• _Exercise description_: In the entries below, find the line with "This screenshot has height=437, width=640." and the line with "Task: Click the FC Toruń team logo". Return those two lines and all lines between them, exactly.

------ Supplied data ------

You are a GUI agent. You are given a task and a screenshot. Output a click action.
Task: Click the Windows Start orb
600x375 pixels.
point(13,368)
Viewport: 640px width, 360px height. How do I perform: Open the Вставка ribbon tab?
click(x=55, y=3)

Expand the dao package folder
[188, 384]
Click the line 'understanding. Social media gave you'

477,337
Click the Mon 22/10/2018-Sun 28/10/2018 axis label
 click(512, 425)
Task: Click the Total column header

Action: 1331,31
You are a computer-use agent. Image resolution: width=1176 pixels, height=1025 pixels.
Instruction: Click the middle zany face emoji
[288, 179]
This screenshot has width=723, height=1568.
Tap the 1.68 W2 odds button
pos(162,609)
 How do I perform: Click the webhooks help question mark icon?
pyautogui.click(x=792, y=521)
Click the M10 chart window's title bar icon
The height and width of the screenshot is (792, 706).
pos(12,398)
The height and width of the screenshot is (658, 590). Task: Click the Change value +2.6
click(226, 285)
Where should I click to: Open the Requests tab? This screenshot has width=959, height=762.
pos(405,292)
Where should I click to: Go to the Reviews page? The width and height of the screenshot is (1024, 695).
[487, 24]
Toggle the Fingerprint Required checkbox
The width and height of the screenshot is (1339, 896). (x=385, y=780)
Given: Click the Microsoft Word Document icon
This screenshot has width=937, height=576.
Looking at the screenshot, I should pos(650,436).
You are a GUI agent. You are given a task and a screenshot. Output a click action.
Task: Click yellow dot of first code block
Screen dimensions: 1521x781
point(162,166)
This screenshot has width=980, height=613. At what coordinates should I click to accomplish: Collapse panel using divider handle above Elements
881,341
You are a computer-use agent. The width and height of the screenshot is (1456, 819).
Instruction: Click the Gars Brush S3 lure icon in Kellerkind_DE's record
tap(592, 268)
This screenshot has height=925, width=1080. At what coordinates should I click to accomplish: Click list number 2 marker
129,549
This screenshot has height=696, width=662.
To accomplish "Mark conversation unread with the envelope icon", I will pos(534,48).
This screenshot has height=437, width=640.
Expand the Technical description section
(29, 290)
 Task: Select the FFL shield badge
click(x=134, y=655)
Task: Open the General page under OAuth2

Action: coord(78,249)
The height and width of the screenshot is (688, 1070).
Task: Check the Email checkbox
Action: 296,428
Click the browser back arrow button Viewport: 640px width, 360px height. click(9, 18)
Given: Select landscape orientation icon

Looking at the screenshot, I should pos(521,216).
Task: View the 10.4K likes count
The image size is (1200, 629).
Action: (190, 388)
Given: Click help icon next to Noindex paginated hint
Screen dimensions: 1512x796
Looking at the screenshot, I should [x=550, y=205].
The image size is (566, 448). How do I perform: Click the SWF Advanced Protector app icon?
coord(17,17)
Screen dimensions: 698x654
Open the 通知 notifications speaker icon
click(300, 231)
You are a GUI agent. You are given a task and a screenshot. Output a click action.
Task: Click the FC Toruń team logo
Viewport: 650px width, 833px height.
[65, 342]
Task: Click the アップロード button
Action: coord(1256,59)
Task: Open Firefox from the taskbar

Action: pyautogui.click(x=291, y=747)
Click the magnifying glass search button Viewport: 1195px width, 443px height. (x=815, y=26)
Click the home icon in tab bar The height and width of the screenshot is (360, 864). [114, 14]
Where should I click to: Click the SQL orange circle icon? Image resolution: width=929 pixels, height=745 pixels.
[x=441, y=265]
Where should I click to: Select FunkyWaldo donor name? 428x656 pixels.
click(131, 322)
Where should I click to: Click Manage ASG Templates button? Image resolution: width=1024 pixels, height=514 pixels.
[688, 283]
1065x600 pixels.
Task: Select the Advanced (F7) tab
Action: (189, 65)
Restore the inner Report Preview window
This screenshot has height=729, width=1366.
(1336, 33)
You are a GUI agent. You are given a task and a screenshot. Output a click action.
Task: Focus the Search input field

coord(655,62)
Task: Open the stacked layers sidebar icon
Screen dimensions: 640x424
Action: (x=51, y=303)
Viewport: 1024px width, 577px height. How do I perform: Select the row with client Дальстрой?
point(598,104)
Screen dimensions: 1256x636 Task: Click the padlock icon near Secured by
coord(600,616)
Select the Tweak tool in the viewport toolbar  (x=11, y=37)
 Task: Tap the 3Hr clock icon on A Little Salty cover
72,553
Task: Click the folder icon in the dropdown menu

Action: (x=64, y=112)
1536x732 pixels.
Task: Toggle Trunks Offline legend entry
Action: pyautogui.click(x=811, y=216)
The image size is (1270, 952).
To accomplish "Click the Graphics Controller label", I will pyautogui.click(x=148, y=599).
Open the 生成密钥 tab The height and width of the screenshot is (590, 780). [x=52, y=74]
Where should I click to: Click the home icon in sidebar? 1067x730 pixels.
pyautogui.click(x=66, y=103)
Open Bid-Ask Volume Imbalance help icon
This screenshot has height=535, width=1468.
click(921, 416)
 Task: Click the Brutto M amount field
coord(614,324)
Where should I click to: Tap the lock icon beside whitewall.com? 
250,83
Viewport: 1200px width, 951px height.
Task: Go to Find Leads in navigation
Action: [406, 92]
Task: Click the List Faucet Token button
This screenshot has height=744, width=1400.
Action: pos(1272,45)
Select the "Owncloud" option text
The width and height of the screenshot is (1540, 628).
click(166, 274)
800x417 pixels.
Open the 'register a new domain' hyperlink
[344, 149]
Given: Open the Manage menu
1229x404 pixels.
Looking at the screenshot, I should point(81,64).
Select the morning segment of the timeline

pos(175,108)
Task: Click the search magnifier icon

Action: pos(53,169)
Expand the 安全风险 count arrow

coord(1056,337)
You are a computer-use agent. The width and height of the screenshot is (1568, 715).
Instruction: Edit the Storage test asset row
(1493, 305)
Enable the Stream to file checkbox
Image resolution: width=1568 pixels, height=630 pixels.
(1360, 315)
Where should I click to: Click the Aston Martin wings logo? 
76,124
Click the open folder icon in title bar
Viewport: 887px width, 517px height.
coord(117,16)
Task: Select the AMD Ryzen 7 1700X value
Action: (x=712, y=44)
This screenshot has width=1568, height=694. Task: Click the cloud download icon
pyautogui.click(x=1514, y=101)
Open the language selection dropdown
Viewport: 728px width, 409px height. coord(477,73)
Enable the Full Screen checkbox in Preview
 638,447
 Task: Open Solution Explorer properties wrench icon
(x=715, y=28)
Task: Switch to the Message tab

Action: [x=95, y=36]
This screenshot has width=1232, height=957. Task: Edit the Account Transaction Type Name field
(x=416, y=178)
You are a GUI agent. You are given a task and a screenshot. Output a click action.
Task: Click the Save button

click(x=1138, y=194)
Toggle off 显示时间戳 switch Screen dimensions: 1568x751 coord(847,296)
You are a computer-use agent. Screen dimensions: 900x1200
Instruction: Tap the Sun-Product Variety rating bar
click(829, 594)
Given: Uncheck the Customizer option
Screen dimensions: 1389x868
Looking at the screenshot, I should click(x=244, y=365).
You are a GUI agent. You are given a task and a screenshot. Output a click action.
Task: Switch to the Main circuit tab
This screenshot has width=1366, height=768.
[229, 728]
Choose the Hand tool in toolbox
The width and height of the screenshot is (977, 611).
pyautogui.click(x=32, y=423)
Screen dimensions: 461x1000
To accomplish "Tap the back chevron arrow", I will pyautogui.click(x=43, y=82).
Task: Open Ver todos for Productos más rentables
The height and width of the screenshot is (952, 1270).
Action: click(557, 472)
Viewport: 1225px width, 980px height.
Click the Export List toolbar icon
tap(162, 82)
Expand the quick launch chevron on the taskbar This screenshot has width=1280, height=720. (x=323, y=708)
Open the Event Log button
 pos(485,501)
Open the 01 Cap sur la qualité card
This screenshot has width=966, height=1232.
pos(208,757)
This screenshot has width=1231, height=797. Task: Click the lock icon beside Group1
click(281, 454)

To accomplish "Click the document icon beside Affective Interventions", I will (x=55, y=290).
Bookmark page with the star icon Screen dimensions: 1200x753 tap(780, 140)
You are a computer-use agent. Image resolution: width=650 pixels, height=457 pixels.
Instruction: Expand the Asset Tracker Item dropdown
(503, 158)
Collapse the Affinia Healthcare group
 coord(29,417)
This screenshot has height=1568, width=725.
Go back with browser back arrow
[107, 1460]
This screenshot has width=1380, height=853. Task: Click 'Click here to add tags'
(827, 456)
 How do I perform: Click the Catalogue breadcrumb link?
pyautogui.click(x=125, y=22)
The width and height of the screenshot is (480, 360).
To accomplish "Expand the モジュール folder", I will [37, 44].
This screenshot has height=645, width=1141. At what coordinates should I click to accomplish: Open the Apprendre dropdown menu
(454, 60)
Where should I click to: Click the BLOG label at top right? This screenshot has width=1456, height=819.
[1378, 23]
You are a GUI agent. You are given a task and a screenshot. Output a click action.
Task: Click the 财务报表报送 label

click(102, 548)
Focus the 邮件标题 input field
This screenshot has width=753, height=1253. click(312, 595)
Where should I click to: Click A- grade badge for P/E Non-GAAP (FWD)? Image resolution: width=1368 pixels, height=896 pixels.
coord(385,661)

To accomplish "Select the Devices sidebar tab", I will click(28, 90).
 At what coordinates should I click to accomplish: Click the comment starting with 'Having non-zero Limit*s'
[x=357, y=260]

------

• _Response to this exercise_:
This screenshot has height=437, width=640.
Expand the Technical description section
(29, 290)
 Task: Select the FFL shield badge
click(x=134, y=655)
Task: Open the General page under OAuth2

Action: coord(78,249)
The height and width of the screenshot is (688, 1070).
Task: Check the Email checkbox
Action: 296,428
Click the browser back arrow button Viewport: 640px width, 360px height. click(9, 18)
Given: Select landscape orientation icon

Looking at the screenshot, I should pos(521,216).
Task: View the 10.4K likes count
The image size is (1200, 629).
Action: (190, 388)
Given: Click help icon next to Noindex paginated hint
Screen dimensions: 1512x796
Looking at the screenshot, I should [x=550, y=205].
The image size is (566, 448). How do I perform: Click the SWF Advanced Protector app icon?
coord(17,17)
Screen dimensions: 698x654
Open the 通知 notifications speaker icon
click(300, 231)
You are a GUI agent. You are given a task and a screenshot. Output a click action.
Task: Click the FC Toruń team logo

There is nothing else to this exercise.